X = tf.placeholder(np.float32, name='input')

with tf.gfile.FastGFile(inception_model, 'rb') as f:

    graph_def = tf.GraphDef()

    graph_def.ParseFromString(f.read())

imagenet_mean = 117.0

preprocessed = tf.expand_dims(X-imagenet_mean, 0)

tf.import_graph_def(graph_def, {'input':preprocessed})

 

layers = [op.name for op in graph.get_operations() if op.type=='Conv2D' and 'import/' in op.name]

feature_nums = [int(graph.get_tensor_by_name(name+':0').get_shape()[-1]) for name in layers]

 

print('layers:', len(layers))   # 59

print('feature:', sum(feature_nums))  # 7548

 

def tffunc(*argtypes):

    placeholders = list(map(tf.placeholder, argtypes))

    def wrap(f):

        out = f(*placeholders)

        def wrapper(*args, **kw):

            return out.eval(dict(zip(placeholders, args)), session=kw.get('session'))

        return wrapper

    return wrap

def resize(img, size):

    img = tf.expand_dims(img, 0)

    return tf.image.resize_bilinear(img, size)[0,:,:,:]

 

# 选择层

layer = 'mixed4c'

resize = tffunc(np.float32, np.int32)(resize)

score = tf.reduce_mean(tf.square(graph.get_tensor_by_name("import/%s:0"%layer)))

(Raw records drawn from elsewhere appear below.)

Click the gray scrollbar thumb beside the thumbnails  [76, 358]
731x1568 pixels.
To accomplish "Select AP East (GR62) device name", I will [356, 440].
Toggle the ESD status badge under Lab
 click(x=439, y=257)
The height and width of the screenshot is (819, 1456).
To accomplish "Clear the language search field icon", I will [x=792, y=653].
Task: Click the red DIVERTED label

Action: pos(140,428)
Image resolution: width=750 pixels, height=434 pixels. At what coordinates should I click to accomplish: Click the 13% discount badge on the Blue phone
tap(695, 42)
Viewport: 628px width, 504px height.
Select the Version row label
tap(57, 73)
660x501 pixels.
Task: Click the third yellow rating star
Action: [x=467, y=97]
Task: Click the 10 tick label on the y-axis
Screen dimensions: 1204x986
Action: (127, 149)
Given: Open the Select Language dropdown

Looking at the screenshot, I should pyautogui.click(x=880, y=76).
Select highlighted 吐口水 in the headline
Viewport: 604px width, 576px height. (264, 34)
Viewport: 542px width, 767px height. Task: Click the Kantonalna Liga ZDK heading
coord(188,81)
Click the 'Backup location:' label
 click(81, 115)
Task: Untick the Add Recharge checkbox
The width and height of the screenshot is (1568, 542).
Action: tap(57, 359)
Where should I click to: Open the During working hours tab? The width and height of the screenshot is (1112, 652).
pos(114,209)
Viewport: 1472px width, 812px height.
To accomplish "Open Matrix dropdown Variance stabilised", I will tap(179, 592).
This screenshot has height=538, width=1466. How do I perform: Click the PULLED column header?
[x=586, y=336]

gradi = tf.gradients(score, X)[0]

# Deep Dream

def deep_dream(img_noise, iter_n=10, step=1.5, octave_n=4, octave_scale=1.4):

 

    img = img_noise

    octaves = []

 

    for _ in range(octave_n-1):

        hw = img.shape[:2]

        lo = resize(img, np.int32(np.float32(hw)/octave_scale))

        hi = img-resize(lo, hw)

        img = lo

        octaves.append(hi)

        # tile

    def calc_grad_tiled(img, t_grad, tile_size=512):

        sz = tile_size

        h, w = img.shape[:2]

        sx, sy = np.random.randint(sz, size=2)

        img_shift = np.roll(np.roll(img, sx, 1), sy, 0)

        grad = np.zeros_like(img)

        for y in range(0, max(h-sz//2, sz),sz):

            for x in range(0, max(w-sz//2, sz),sz):

                sub = img_shift[y:y+sz,x:x+sz]

                g = sess.run(t_grad, {X:sub})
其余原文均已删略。